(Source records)
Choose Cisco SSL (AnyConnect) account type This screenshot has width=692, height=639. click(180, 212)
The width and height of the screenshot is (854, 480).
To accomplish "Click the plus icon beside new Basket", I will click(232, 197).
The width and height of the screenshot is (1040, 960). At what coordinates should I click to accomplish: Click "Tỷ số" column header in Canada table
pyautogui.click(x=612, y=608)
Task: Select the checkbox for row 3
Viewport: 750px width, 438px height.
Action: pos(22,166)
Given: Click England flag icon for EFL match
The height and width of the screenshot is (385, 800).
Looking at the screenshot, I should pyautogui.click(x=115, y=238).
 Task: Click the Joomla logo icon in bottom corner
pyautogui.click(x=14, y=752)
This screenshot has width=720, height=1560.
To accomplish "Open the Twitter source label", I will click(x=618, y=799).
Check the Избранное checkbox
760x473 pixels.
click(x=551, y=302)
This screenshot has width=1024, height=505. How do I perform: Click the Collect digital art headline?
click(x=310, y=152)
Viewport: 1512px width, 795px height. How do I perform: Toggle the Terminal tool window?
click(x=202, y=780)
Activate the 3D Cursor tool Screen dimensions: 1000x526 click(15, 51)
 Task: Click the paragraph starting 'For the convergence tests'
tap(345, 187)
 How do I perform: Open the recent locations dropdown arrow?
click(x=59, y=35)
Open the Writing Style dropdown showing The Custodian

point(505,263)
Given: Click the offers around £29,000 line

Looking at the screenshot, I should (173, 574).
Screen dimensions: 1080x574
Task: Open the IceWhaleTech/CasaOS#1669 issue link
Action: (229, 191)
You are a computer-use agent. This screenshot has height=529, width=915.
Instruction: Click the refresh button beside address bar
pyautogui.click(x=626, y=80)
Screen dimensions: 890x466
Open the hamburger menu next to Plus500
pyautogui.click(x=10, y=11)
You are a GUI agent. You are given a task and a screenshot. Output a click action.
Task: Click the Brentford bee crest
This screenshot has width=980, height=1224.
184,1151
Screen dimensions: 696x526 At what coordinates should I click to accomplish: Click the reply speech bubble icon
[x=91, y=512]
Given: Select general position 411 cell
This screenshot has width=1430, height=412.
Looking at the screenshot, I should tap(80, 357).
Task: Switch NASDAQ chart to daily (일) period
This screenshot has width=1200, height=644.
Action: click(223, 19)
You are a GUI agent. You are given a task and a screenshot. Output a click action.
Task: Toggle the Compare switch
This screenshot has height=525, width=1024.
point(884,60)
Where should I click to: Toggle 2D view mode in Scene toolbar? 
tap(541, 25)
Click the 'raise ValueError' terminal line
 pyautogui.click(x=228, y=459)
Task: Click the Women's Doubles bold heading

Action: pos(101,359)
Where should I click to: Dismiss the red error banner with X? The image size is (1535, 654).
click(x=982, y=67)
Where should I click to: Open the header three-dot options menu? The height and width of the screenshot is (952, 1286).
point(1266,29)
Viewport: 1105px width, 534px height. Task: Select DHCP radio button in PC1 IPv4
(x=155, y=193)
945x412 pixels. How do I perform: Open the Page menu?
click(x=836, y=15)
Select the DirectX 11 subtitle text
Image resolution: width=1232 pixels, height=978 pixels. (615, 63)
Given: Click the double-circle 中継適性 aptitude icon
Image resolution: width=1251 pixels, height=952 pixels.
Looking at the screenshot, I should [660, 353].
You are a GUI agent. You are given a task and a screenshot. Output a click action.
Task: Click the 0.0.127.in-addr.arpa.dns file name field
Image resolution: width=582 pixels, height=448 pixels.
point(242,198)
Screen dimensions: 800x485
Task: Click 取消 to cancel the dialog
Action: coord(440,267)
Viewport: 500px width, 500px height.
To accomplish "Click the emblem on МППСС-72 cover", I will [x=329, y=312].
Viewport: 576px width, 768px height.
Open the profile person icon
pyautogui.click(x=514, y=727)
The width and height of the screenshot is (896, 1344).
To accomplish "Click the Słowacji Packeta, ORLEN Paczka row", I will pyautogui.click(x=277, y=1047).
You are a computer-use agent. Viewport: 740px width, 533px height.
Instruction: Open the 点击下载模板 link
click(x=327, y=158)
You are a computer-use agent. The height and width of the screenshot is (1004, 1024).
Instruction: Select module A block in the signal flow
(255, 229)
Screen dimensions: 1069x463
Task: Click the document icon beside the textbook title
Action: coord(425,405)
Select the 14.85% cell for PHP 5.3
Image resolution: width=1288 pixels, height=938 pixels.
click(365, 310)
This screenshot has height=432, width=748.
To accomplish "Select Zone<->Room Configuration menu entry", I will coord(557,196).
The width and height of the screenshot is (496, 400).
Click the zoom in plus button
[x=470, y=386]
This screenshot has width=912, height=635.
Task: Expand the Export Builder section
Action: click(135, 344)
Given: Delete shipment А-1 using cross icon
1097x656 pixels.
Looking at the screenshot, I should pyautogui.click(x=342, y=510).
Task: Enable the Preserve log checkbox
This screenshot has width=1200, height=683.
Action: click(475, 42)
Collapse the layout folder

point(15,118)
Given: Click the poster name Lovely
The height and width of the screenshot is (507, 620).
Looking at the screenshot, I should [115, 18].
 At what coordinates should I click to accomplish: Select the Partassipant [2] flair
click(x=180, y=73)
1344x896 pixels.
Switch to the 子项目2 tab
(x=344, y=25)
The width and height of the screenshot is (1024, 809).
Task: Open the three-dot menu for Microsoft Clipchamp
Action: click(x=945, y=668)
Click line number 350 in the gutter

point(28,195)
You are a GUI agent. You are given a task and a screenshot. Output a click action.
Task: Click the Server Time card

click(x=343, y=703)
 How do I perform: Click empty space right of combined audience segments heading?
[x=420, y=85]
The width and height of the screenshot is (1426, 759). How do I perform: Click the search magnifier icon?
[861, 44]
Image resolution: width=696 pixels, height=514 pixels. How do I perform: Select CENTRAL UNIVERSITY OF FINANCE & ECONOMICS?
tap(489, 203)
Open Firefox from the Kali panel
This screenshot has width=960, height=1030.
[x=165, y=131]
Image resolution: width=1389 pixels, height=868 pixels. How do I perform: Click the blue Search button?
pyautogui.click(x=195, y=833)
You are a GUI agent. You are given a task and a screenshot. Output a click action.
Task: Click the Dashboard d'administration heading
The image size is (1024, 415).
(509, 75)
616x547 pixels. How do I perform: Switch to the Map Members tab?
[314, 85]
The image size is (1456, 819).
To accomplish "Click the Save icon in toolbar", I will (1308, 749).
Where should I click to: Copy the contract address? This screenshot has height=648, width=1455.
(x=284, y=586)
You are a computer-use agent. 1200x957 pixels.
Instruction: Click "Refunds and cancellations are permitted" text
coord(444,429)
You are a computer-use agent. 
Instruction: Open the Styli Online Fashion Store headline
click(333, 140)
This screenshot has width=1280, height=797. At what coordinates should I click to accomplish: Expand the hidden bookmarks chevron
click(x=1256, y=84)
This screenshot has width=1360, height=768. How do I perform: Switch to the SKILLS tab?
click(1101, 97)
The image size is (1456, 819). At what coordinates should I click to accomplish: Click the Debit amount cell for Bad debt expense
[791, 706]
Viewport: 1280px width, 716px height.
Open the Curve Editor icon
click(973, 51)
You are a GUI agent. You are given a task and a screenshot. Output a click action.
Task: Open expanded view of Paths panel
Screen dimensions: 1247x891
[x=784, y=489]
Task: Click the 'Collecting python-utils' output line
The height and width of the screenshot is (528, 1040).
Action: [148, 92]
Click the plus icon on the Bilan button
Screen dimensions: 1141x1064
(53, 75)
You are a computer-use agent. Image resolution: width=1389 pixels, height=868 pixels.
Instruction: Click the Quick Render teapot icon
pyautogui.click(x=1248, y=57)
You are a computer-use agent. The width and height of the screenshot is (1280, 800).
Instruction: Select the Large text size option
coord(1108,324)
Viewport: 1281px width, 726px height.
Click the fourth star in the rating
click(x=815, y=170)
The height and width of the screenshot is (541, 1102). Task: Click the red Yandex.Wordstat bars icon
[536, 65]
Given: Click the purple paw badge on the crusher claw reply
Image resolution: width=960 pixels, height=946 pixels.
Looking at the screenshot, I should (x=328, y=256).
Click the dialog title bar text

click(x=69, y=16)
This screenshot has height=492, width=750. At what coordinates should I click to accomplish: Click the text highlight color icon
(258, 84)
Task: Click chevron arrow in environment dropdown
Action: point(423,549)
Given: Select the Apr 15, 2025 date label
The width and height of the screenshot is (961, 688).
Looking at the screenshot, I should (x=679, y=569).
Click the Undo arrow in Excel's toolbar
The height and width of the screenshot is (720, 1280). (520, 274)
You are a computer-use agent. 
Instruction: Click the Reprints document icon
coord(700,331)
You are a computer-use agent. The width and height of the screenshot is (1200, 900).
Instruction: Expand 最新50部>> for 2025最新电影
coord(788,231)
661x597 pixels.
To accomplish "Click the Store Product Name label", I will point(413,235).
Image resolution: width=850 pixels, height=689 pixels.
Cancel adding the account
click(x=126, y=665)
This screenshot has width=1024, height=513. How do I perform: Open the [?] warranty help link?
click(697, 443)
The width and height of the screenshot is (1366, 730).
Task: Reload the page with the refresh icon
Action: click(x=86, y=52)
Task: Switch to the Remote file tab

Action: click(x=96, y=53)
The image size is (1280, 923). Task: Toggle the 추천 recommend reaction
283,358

→ Goal of the exercise
Scan the data above and copy each line containing the word "computer".

→ Response
You are a computer-use agent. This screenshot has height=529, width=915.
You are a computer-use agent. Viewport: 740px width, 533px height.
You are a computer-use agent. The height and width of the screenshot is (1004, 1024).
You are a computer-use agent. 1200x957 pixels.
You are a computer-use agent. 
You are a computer-use agent. Image resolution: width=1389 pixels, height=868 pixels.
You are a computer-use agent. The width and height of the screenshot is (1280, 800).
You are a computer-use agent. 
You are a computer-use agent. The width and height of the screenshot is (1200, 900).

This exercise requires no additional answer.